I am going to say that again. Everybody. Yells. That mom in playgroup who bakes kale carrot muffins and says things like, "Sweetie, please put on your listening ears and stop throwing sand at your brother"? She yells. The lady who teaches baby yoga at the park district and always smells like essential oils? Or pot. You can bet your Merlot that when dinnertime rolls around and she has cooked four different meals only to be given a look of disgust and told, "I don't want that,” her inner zen goes the ways of Kim Kardashian's judgement. That woman coming out of Whole Foods with her matching diaper bag and car seat cover? There are days and nights when she can give the Dance Moms a run for their money. While wearing sweat pants. How about your son's preschool teacher who seems to have the mood of a chronic opiate user? Come on, you think she can keep up that enthusiasm and patience with her own kids after dealing with yours four two and a half hours? Nope.
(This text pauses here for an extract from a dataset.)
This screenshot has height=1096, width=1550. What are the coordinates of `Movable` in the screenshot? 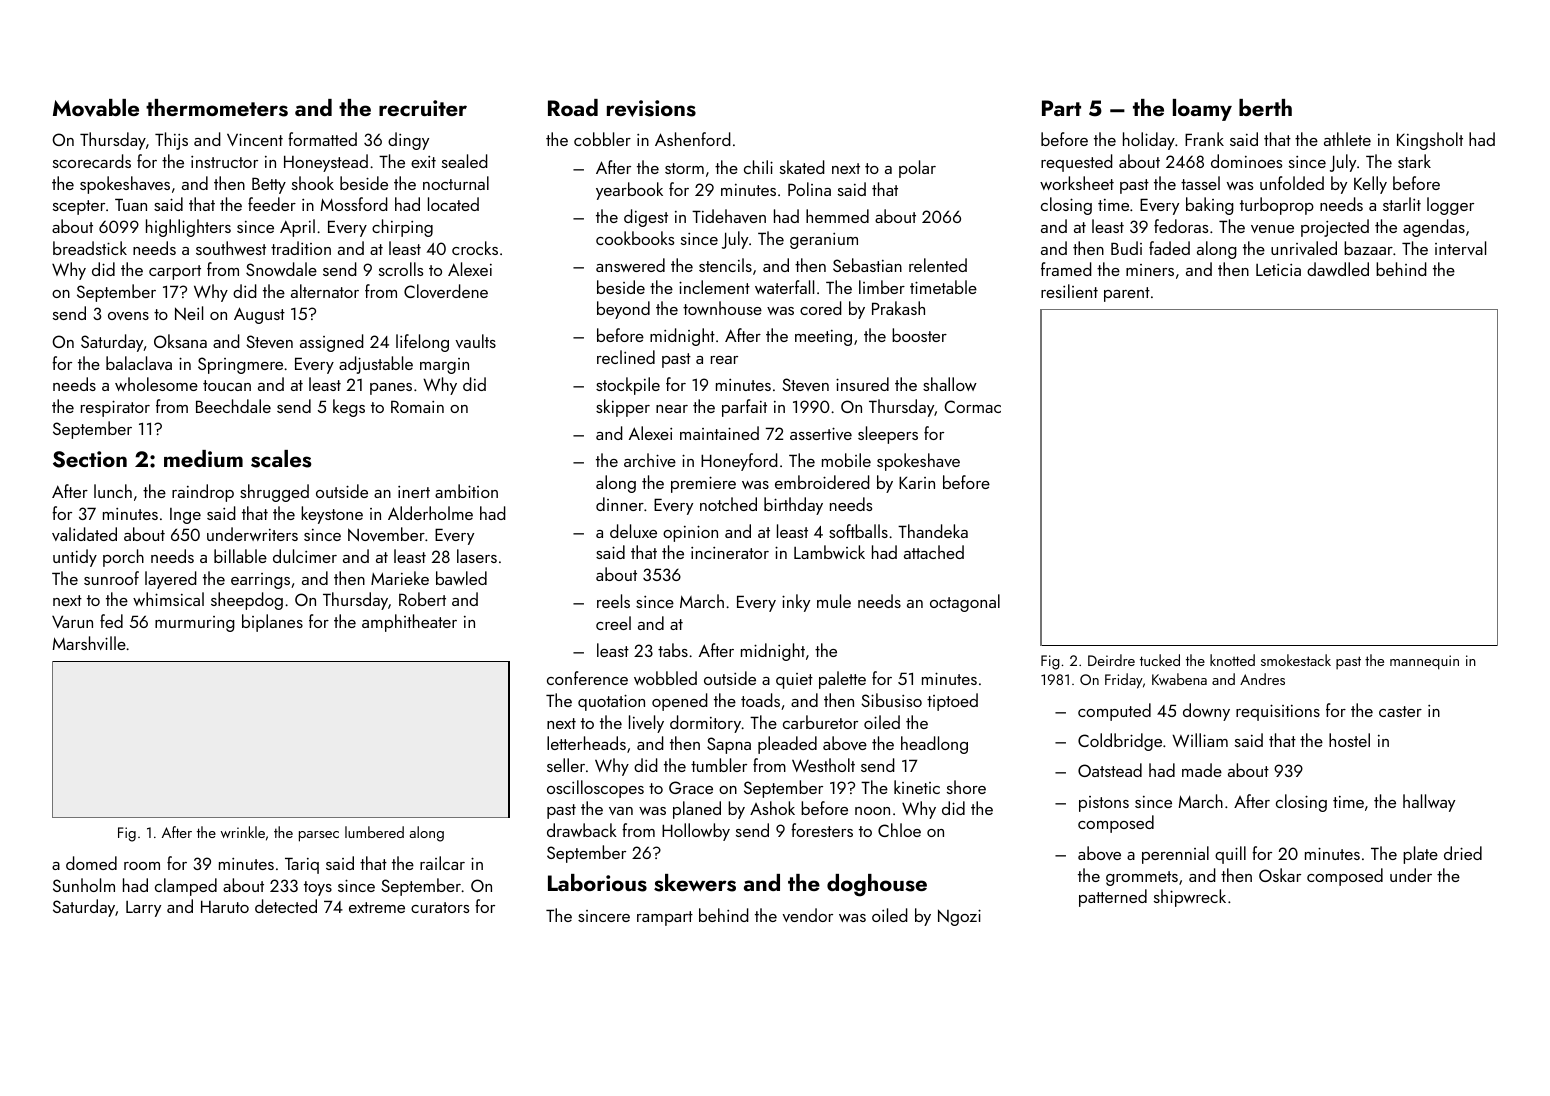 It's located at (96, 108).
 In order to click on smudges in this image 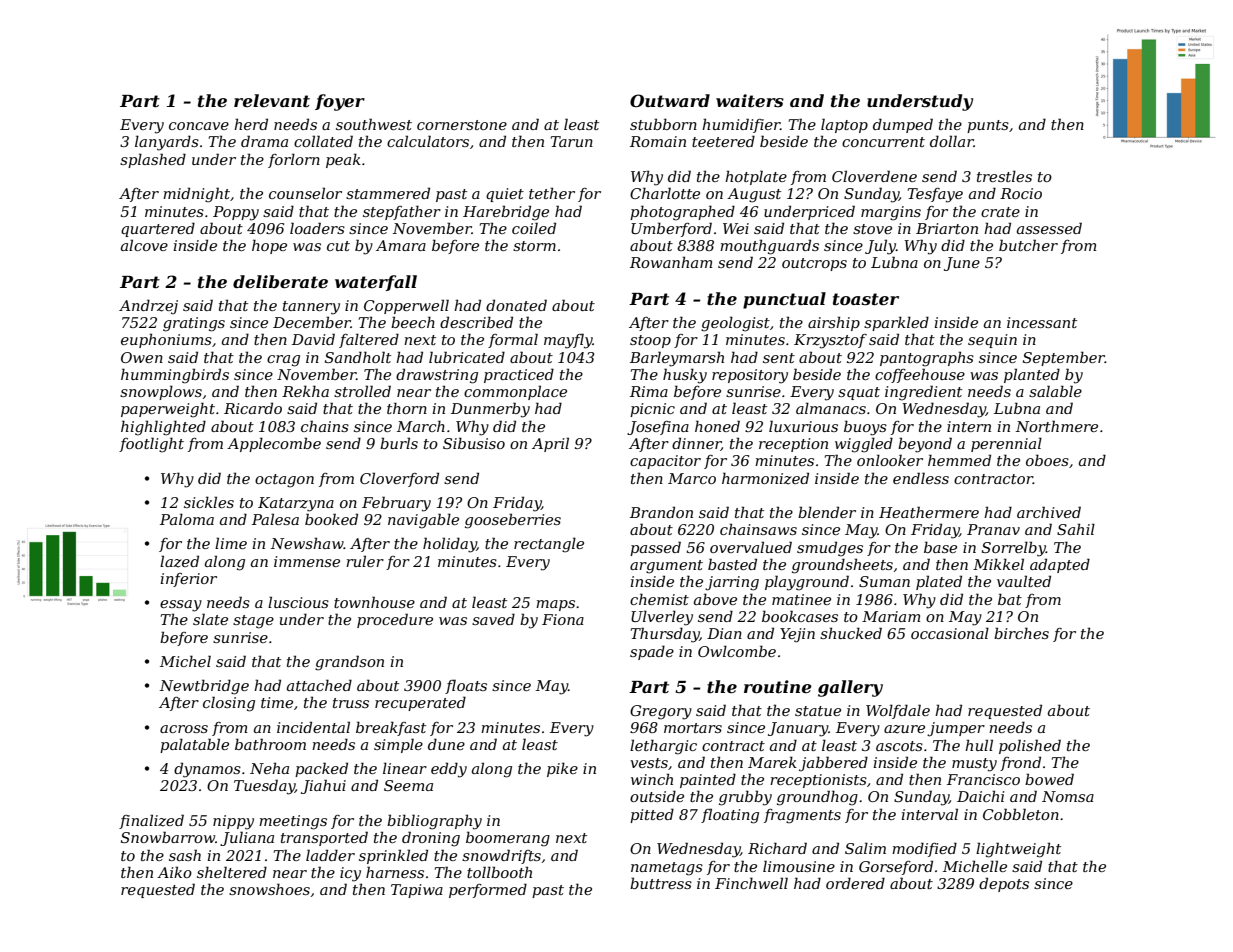, I will do `click(830, 549)`.
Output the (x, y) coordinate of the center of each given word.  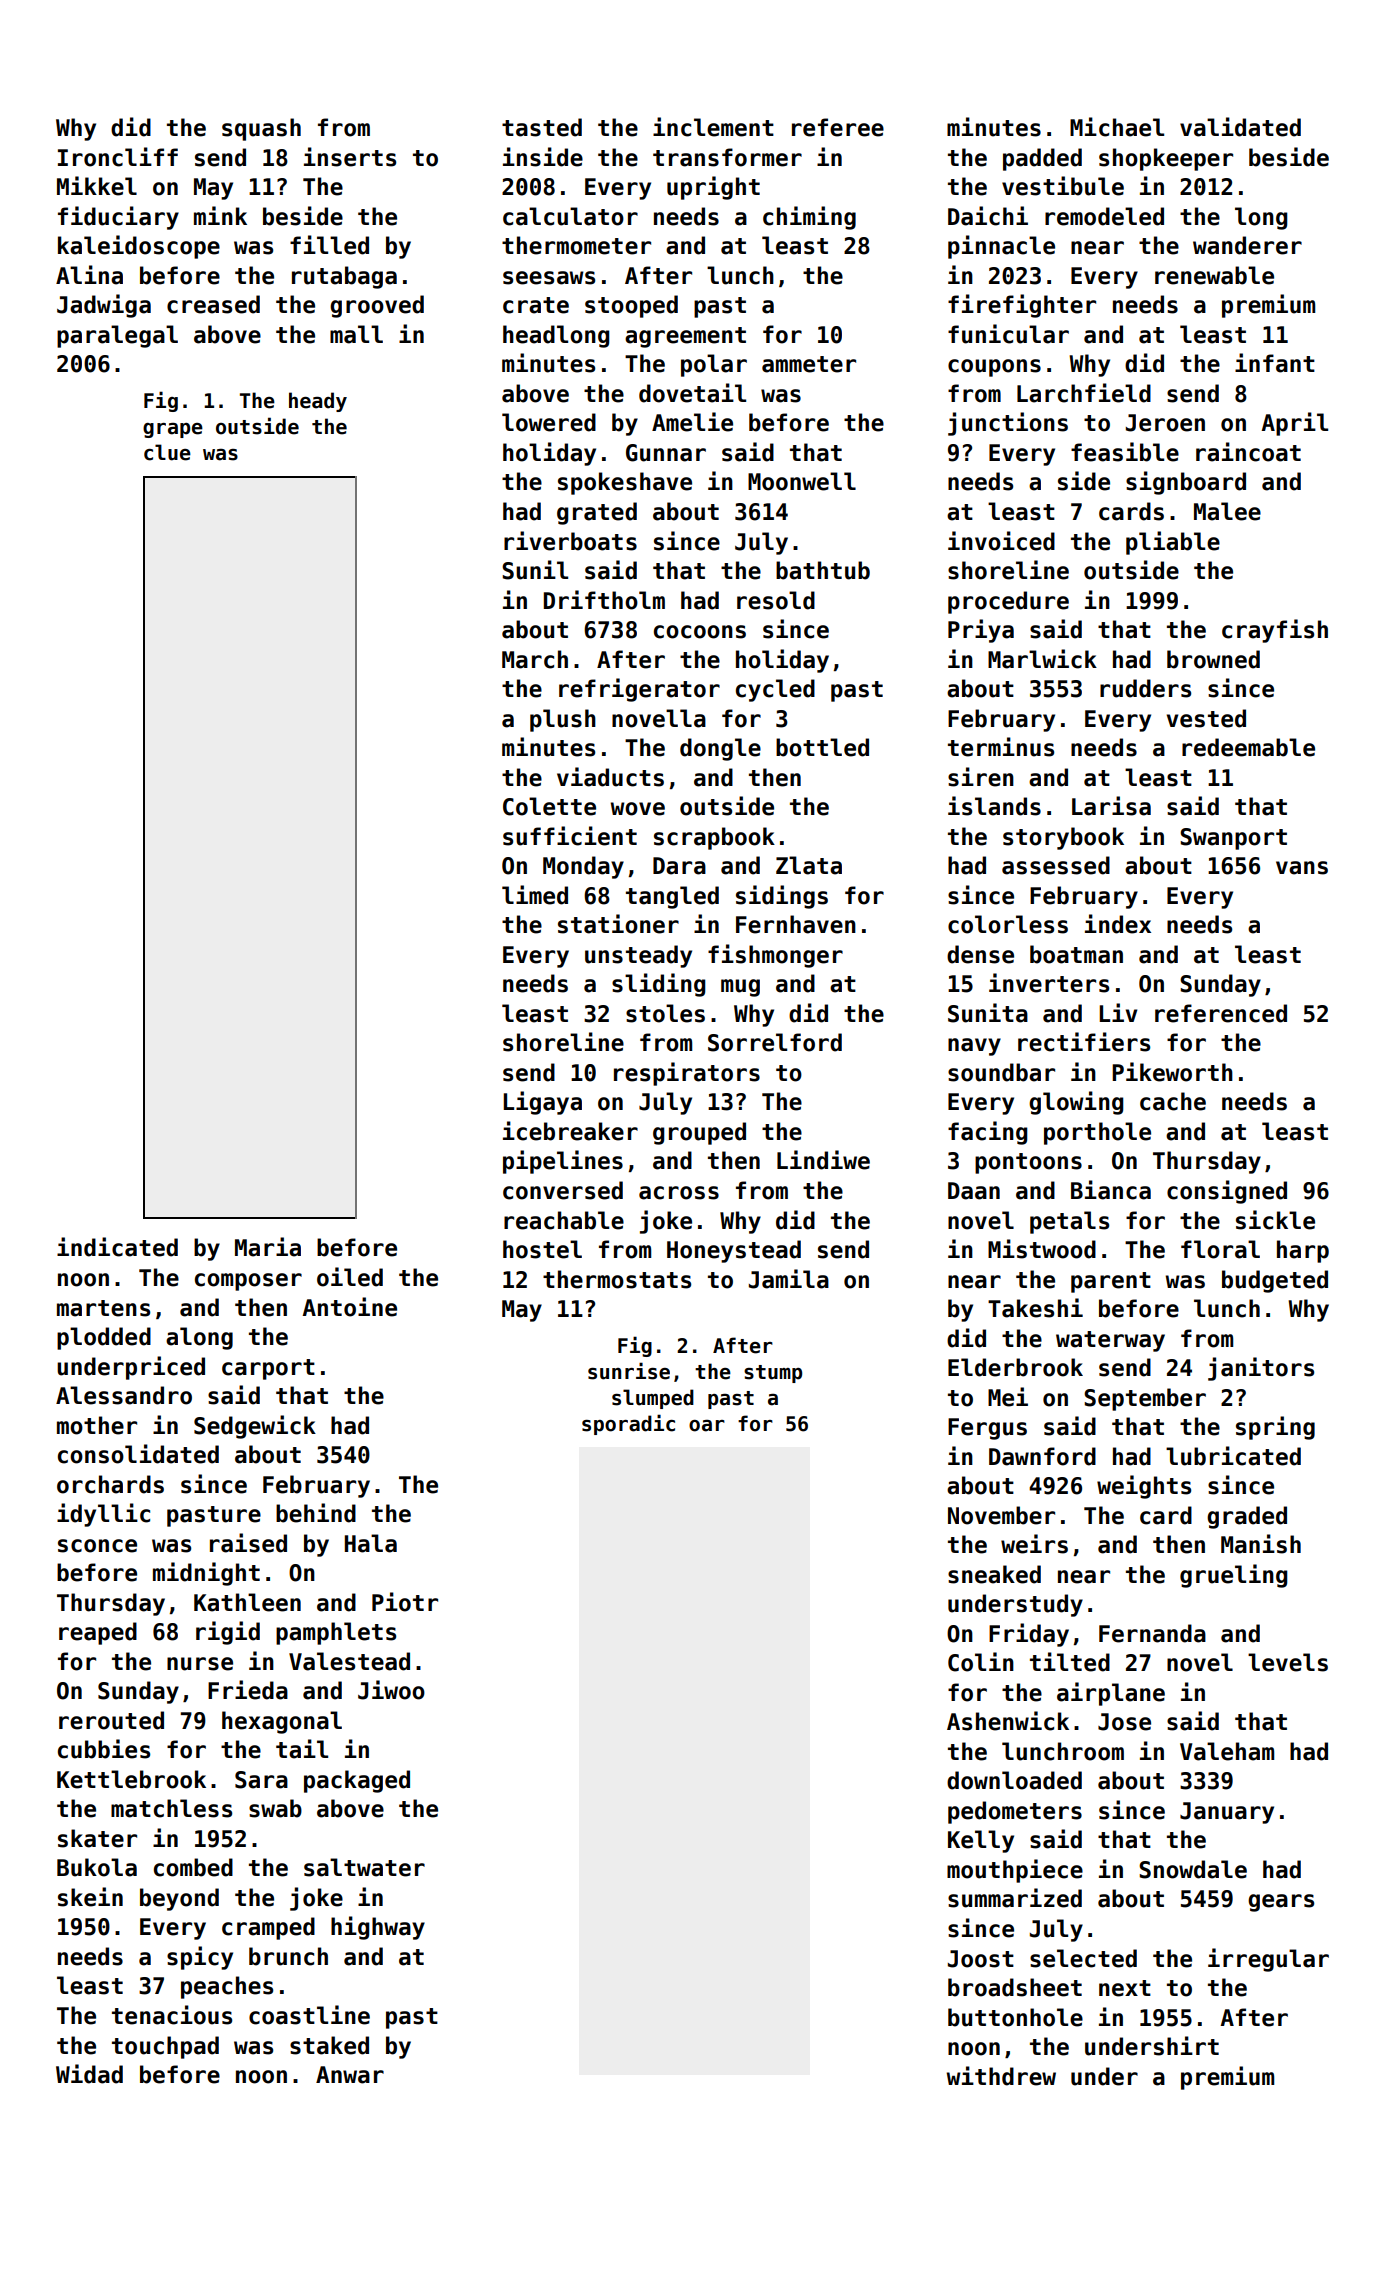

Before you get all, "enjoy every moment, maybe you should take antidepressants" on me, let me clarify: I am not saying that yelling at your kids is good. I am saying that we are all human and patience is a limited resource, and if it is not constant and the interim is filled with hugs and encouragement and art projects and snuggles your kids probably won't end up on the Dr. Phil Show. He only picks the serious loonies. Sure, you shouldn't have told your son to get back in his damn bed at ten o'clock last night, and you probably did over react to that spill and it would have been better to ignore it when your teenager gave you that look AGAIN instead of flipping your shit. These are not graceful, attractive, Facebook worthy moments. They are human moments. They are not moments that define you as a mom, or as a person. They don't make you a bad mom. You are a good mom, albeit a human one. Listen, kids are beautiful wonderful blessings and we are so lucky to have them, but they know how to annoy the living shit out of us. I think they might take a class on it in the womb. Sometimes you are going to lose your cool, overreact, and not have one shred of patience left by bedtime. That's okay, me too. Any mom that tells your she never ever yells is either a pathological liar or heavily medicated. So what should you do when you go all Abby Lee Miller on your kid for a minor infraction? When everyone calms down give them a hug, explain that even moms have bad days, pour yourself a glass of whine and move on. Make sure little Caillou understands that he didn’t make a good choice, though, okay?At the end of the day, your son won't remember that you yelled at him. He will remember that you checked under his bed for monsters and snuggled with him. Your daughter won't remember that you yelled. She will remember that you commiserated with her about the mean girls on the playground. Your children won't remember the yelling; they will remember the nights you stayed up with them when they were sick, the hours you spent researching the right school, the crafts you did, the adventures you planned, the time you bought that lego set instead of that pair of boots you needed, and the fact that you were there. I hope that in the midst of blaming ourselves, lying awake at night thinking about how we could have said it, done it or reacted to it differently, and constantly trying to do better, that we can remember those things, too.